Tribunals in India are specialised courts (other than formal judiciary), established under statute for dealing with disputes relating to particular kind of law. Unlike regular courts therefore, a tribunal will only hear cases it specializes in.
For example, National Green Tribunal (NGT) hears the cases relating to environmental issues.
In general sense, the ‘tribunals’ are not courts of normal jurisdiction, but they have very specific and predefined work area.
In India tribunals were added in the Constitution by Constitution 42nd Amendment Act, 1976 as Part XIV–A, which has only two articles viz. 323–A and 323–B.
–> While Article 323–A deals with Administrative Tribunals;
–> Article 323–B deals with tribunals for other matters.
The basic objective of administrative tribunals is to take out of the purview of the regular courts of law certain matters of dispute between the citizen and government agencies and make the judicial process quick and less expensive.
Importance of Tribunals:
–> Tribunals bring expertise and speed to dispute resolution. The tribunals offer the first opportunity of appeal against orders by sectoral regulators.
–> The judiciary in India is already over–burdened, tribunals with their domain expertise helps to reduce the burden of judiciary.
–> Some tribunals like the Company Law Board, the Income Tax Appellate Tribunal and the NGT have been doing good work and their disposal rates are quite high. “NGT’s orders in particular have had the biggest impact in recent times. For example,
- Its direction to not renew the registration of vehicles older than 15 years and the removal of diesel vehicles older than 10 years has had a huge impact.
- Even its order restraining sand mining has curbed the menace of illegal sand mining to some extent.
Issues faced by Tribunals:
–> Tribunals are suffering from lack of human and financial resources, due to this many tribunals became dysfunctional.
–> The Tribunals in their present form do not inspire confidence of stakeholders and end up as post–retirement sinecures or a case of ‘dangling carrots’ rather than the noble aim of rendering justice in the form of public service to the community.
–> Last year Parliamentary committee raised the concerns over sad state of affairs of tribunals.
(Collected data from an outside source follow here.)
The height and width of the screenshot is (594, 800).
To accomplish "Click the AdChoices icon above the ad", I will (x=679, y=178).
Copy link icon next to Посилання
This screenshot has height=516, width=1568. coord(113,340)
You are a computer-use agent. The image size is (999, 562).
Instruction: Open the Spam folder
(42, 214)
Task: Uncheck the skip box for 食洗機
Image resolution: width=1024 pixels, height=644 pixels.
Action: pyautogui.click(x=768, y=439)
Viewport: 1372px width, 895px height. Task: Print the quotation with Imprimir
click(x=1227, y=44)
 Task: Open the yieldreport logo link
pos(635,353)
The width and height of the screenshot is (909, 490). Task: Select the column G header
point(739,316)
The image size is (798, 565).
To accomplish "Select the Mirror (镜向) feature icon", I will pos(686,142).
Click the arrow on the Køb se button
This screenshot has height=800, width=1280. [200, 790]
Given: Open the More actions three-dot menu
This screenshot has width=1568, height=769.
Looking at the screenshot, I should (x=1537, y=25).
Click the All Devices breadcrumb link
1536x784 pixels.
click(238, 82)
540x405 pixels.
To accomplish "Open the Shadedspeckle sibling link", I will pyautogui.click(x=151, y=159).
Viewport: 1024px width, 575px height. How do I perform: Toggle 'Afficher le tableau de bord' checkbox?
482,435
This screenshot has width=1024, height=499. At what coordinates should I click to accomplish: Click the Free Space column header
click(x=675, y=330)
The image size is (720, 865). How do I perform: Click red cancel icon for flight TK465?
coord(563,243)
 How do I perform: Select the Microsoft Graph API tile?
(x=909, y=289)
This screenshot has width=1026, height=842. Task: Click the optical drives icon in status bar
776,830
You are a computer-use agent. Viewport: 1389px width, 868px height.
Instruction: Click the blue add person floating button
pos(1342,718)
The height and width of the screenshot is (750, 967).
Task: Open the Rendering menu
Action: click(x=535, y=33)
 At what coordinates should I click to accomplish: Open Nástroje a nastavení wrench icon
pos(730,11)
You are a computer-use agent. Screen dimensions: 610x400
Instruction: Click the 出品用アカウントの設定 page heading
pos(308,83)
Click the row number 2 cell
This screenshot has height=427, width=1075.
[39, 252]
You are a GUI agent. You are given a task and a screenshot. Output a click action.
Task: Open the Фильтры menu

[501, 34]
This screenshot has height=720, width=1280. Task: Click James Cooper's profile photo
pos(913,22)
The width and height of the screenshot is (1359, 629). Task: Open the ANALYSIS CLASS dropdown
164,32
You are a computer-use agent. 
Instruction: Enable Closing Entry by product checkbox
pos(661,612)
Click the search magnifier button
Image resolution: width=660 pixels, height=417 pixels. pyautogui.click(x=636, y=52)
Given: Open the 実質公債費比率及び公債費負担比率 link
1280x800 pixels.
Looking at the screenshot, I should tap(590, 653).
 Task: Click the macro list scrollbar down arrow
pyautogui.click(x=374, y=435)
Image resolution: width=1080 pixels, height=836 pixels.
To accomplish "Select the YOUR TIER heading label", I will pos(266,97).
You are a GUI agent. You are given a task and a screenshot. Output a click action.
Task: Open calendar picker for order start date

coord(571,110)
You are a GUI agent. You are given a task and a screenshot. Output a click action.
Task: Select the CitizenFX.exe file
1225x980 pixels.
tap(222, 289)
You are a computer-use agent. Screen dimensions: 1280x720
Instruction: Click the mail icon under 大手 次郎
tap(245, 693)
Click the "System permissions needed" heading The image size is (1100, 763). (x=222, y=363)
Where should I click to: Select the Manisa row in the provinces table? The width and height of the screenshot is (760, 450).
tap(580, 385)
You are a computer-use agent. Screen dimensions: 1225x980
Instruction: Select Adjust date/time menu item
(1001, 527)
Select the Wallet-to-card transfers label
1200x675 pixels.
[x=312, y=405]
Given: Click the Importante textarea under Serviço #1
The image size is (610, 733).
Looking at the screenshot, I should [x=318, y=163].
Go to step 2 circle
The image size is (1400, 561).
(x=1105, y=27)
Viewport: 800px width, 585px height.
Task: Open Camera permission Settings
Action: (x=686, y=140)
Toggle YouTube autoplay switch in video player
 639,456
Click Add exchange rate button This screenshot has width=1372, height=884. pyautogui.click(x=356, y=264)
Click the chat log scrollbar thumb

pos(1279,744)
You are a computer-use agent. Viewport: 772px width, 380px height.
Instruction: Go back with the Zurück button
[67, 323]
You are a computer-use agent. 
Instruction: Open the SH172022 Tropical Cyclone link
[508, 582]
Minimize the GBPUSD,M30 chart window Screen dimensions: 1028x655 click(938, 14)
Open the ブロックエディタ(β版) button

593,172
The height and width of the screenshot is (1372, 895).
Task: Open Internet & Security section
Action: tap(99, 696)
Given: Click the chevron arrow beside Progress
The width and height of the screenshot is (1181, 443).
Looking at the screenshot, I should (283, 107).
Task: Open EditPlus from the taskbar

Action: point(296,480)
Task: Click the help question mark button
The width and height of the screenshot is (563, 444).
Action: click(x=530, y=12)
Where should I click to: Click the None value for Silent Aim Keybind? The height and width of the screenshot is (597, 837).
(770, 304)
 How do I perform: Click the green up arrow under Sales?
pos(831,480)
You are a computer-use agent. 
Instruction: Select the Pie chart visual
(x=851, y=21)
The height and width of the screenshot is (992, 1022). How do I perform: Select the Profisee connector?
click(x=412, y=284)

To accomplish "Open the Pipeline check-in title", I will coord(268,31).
Suggested Reforms to restore public faith:
–> The government must provide human and financial resources for tribunals to function effectively.
–> All tribunals should be made multi–member body and should include a sitting or retired judge of the Supreme Court or a high court with domain experts on these tribunals.
–> Members of Tribunals should be provided the best possible facilities and members should be given the security of tenure but without the system of reappointment.
–> Government should make legislation to make regulators accountable to Parliament, to enable them to function independently.
–> Since “reduction of burden” on Courts and “quicker dispensation of justice” was ostensibly the aim of Tribunalisation, a stringent provision for time–bound redressal must be incorporated in all statutes dealing with Tribunals.
–> There should be structured interactions and periodic reporting with Parliament to review regulatory actions and raise investor comfort.
–> The correct function of Tribunals should remain to supplement and filter out cases for the superior judiciary and not to replace it.
In India tribunals are established to reduce the burden of formal judiciary and to bring expertise and speed to dispute resolution. Though to some extent tribunals fulfilled their desired objectives, but these tribunals are suffering from many issues.
Hence there is an urgent need to reform these institutions to realise the desired objectives.